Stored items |
· · · ·

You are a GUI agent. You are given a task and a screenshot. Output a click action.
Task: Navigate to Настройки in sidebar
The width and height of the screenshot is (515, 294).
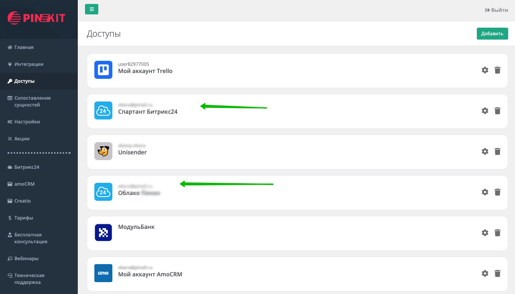point(27,122)
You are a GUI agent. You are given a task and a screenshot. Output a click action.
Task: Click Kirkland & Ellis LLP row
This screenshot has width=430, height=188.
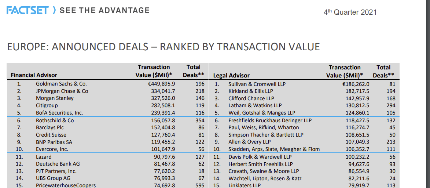click(x=304, y=91)
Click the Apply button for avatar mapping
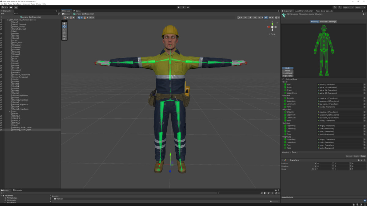 (356, 156)
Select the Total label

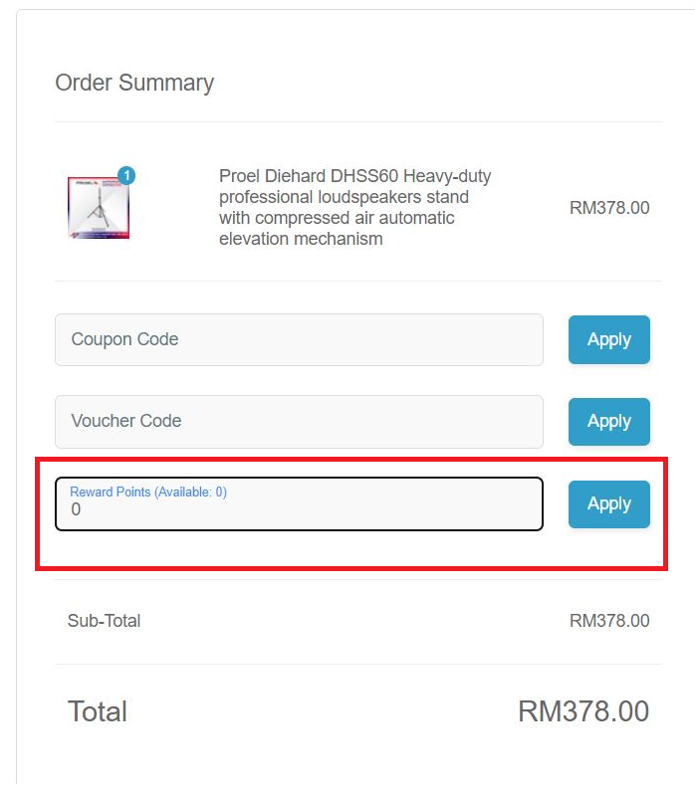(98, 711)
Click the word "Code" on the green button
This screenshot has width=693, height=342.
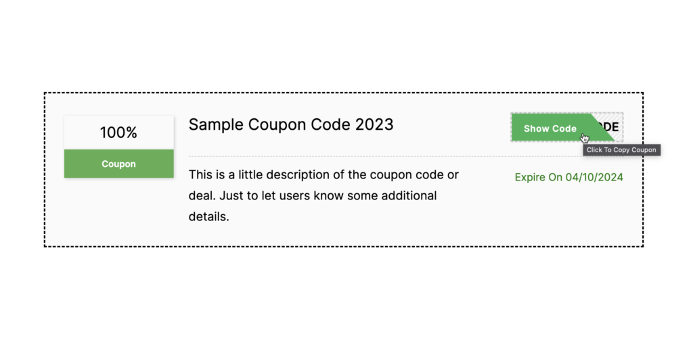click(564, 128)
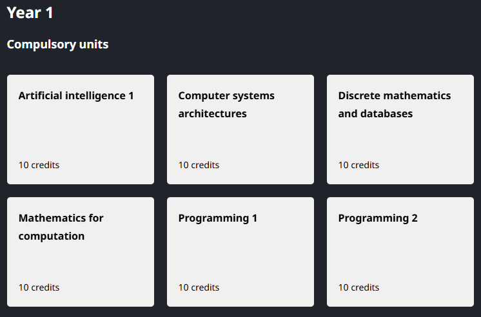Click '10 credits' under Computer systems architectures
The width and height of the screenshot is (481, 317).
tap(199, 165)
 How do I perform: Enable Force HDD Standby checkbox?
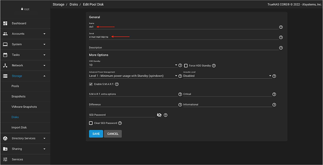pos(186,66)
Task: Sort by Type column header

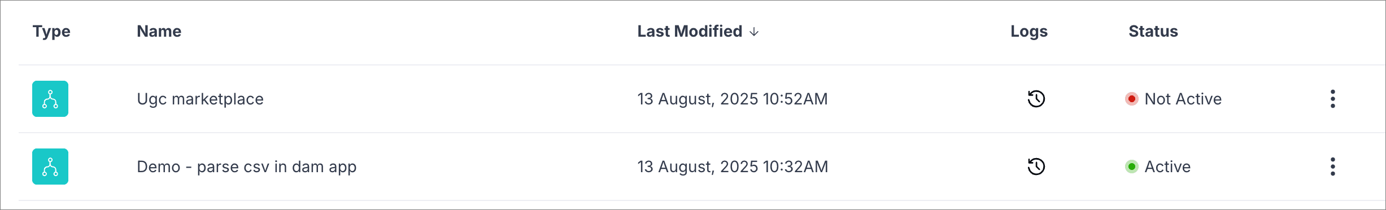Action: pos(51,32)
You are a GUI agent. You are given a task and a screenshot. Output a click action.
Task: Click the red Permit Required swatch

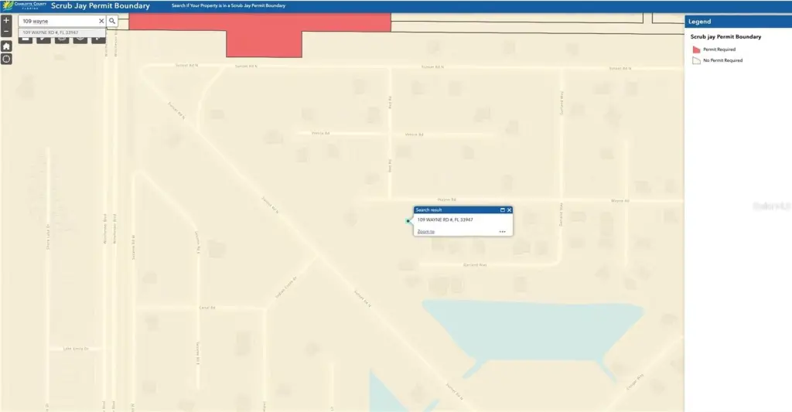[x=695, y=49]
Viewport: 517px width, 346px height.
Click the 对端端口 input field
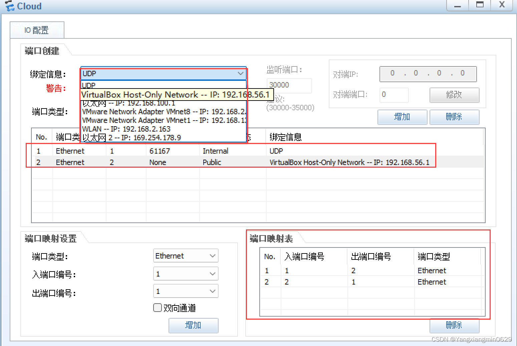point(394,95)
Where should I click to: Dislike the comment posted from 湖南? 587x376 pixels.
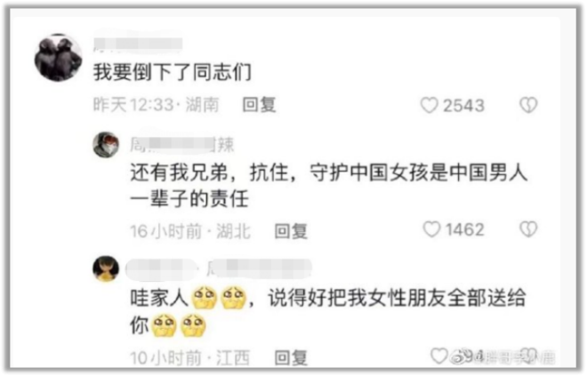[528, 105]
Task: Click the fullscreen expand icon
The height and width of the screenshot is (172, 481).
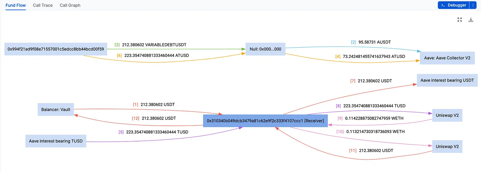Action: (459, 20)
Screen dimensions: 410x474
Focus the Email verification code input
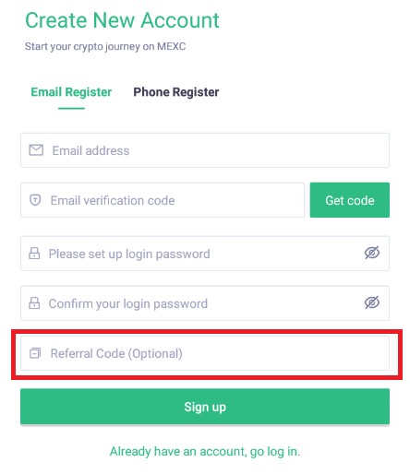[x=163, y=200]
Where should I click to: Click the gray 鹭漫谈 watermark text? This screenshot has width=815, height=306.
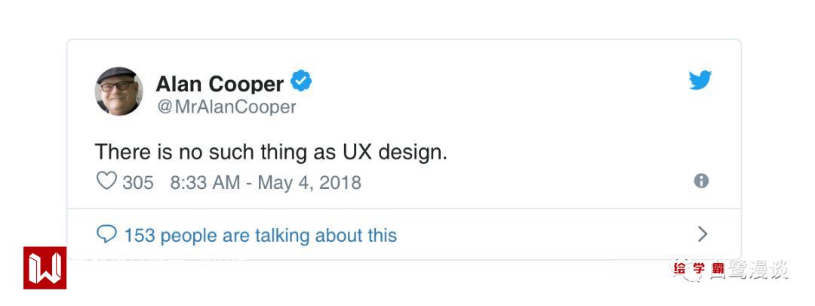[x=758, y=270]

· · · ·

Description of the task | Only the text of the entries belongs in the answer, copied exactly; the pictures stay out.

Written solution |
You are a GUI agent. You are given a task and a screenshot. Output a click action.
Task: Navigate to Настройки in sidebar
The width and height of the screenshot is (515, 294).
point(27,122)
You are a GUI agent. You are given a task and a screenshot. Output a click action.
Task: Click Kirkland & Ellis LLP row
This screenshot has width=430, height=188.
click(x=304, y=91)
Click the Apply button for avatar mapping
 (356, 156)
Select the Total label

(98, 711)
Click the word "Code" on the green button
This screenshot has width=693, height=342.
click(564, 128)
Click '10 credits' under Computer systems architectures
The width and height of the screenshot is (481, 317).
tap(199, 165)
 How do I perform: Enable Force HDD Standby checkbox?
pos(186,66)
Task: Sort by Type column header

Action: pos(51,32)
You are a GUI agent. You are given a task and a screenshot. Output a click action.
Task: Click the red Permit Required swatch

[x=695, y=49]
Viewport: 517px width, 346px height.
Click the 对端端口 input field
point(394,95)
Where should I click to: Dislike the comment posted from 湖南? 587x376 pixels.
[528, 105]
Task: Click the fullscreen expand icon
The height and width of the screenshot is (172, 481).
Action: (459, 20)
Screen dimensions: 410x474
Focus the Email verification code input
[x=163, y=200]
Where should I click to: Click the gray 鹭漫谈 watermark text? This screenshot has width=815, height=306.
[x=758, y=270]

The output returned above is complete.